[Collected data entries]
>>>>

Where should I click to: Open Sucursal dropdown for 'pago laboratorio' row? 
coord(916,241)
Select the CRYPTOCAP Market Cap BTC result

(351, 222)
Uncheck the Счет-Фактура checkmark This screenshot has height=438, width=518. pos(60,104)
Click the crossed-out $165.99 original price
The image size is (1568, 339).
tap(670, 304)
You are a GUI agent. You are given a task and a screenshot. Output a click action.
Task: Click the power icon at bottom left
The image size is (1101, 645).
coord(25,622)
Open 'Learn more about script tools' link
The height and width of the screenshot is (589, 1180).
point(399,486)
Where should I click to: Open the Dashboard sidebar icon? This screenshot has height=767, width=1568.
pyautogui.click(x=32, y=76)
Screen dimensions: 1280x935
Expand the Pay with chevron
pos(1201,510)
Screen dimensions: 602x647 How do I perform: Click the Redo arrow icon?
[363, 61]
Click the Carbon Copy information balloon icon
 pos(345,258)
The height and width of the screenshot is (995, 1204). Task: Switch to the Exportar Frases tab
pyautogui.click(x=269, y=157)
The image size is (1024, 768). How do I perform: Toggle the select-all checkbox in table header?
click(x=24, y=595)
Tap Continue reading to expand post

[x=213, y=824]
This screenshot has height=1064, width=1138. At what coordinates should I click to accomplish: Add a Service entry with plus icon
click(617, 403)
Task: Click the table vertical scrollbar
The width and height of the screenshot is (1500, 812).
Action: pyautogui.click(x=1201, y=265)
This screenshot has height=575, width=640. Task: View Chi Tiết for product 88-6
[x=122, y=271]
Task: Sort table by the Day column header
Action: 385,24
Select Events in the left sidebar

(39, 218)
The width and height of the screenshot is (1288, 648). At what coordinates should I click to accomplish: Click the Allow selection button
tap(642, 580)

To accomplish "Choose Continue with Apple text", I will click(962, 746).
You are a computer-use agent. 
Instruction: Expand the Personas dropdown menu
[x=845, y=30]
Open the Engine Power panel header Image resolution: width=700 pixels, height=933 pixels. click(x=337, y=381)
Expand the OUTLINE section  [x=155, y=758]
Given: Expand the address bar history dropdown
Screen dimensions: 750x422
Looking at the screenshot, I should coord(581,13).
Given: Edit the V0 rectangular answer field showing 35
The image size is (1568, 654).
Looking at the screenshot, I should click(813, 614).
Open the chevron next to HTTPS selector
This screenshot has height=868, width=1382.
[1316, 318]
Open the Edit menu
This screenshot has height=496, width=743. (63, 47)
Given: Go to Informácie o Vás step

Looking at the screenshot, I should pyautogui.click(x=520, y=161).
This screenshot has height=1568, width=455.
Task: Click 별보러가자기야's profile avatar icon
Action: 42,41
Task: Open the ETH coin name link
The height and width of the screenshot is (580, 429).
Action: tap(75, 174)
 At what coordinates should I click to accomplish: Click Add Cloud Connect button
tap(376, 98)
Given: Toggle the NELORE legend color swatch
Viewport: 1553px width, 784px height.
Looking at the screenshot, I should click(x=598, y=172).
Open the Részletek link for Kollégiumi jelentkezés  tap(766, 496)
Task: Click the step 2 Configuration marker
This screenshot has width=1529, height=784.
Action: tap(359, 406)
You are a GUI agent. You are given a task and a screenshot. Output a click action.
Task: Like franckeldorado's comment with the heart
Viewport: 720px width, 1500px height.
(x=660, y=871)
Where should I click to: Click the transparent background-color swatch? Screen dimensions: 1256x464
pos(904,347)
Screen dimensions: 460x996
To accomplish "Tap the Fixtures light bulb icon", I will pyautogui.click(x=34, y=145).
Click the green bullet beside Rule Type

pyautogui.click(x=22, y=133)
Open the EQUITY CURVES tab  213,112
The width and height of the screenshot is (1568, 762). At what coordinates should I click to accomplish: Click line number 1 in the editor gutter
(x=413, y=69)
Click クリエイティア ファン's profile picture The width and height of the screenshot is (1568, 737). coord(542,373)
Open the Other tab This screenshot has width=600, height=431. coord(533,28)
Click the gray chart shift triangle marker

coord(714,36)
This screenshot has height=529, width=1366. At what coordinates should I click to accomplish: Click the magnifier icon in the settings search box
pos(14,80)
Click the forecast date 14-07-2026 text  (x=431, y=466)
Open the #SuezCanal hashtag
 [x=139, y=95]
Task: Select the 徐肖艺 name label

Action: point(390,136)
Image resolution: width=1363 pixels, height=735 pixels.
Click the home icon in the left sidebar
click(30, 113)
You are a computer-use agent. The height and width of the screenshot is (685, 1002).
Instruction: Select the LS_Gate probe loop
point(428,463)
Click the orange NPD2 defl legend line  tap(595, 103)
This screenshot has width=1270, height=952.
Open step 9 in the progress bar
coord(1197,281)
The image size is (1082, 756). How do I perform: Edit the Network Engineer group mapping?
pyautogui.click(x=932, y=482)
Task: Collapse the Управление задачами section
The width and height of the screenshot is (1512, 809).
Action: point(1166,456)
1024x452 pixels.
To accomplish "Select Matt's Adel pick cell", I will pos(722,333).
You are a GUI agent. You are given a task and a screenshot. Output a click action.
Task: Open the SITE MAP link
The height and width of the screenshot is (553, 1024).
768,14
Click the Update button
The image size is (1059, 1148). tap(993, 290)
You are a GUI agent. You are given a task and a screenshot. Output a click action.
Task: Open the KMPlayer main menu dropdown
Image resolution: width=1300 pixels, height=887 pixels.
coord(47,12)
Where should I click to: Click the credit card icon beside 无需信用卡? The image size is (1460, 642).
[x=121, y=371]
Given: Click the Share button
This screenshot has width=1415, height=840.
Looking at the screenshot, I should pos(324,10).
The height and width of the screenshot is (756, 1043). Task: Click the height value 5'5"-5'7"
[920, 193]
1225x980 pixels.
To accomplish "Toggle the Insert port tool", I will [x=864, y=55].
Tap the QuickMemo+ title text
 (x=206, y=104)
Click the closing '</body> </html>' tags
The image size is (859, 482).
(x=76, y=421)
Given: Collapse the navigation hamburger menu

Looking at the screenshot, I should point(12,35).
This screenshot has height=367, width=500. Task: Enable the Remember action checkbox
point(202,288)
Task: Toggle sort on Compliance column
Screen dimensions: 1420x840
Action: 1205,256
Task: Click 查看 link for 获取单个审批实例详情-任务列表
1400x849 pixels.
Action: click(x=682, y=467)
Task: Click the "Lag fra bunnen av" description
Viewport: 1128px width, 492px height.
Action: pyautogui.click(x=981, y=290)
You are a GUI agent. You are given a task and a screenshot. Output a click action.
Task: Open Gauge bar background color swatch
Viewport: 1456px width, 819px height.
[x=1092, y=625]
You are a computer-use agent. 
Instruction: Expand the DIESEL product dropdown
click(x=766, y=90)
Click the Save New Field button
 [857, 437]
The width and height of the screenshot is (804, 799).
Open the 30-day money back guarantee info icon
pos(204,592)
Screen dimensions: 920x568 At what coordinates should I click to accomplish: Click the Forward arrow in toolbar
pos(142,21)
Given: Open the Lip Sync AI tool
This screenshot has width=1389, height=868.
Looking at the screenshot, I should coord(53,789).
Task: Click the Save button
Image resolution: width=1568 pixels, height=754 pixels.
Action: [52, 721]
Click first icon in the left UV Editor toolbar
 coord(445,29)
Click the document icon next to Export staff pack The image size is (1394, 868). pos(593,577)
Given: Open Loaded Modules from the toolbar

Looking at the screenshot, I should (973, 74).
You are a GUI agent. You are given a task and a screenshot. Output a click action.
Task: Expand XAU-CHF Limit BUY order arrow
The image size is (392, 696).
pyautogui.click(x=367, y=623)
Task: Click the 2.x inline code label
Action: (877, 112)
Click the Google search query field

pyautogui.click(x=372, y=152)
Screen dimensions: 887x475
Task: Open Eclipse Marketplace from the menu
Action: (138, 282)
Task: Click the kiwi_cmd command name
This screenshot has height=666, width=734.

<<<<

Quote the part of the listing above that opens with the line containing "1225x980 pixels." and closes with the line containing "Action: click(x=682, y=467)", reproducing every line between them without changes.

1225x980 pixels.
To accomplish "Toggle the Insert port tool", I will [x=864, y=55].
Tap the QuickMemo+ title text
 (x=206, y=104)
Click the closing '</body> </html>' tags
The image size is (859, 482).
(x=76, y=421)
Given: Collapse the navigation hamburger menu

Looking at the screenshot, I should point(12,35).
This screenshot has height=367, width=500. Task: Enable the Remember action checkbox
point(202,288)
Task: Toggle sort on Compliance column
Screen dimensions: 1420x840
Action: 1205,256
Task: Click 查看 link for 获取单个审批实例详情-任务列表
1400x849 pixels.
Action: click(x=682, y=467)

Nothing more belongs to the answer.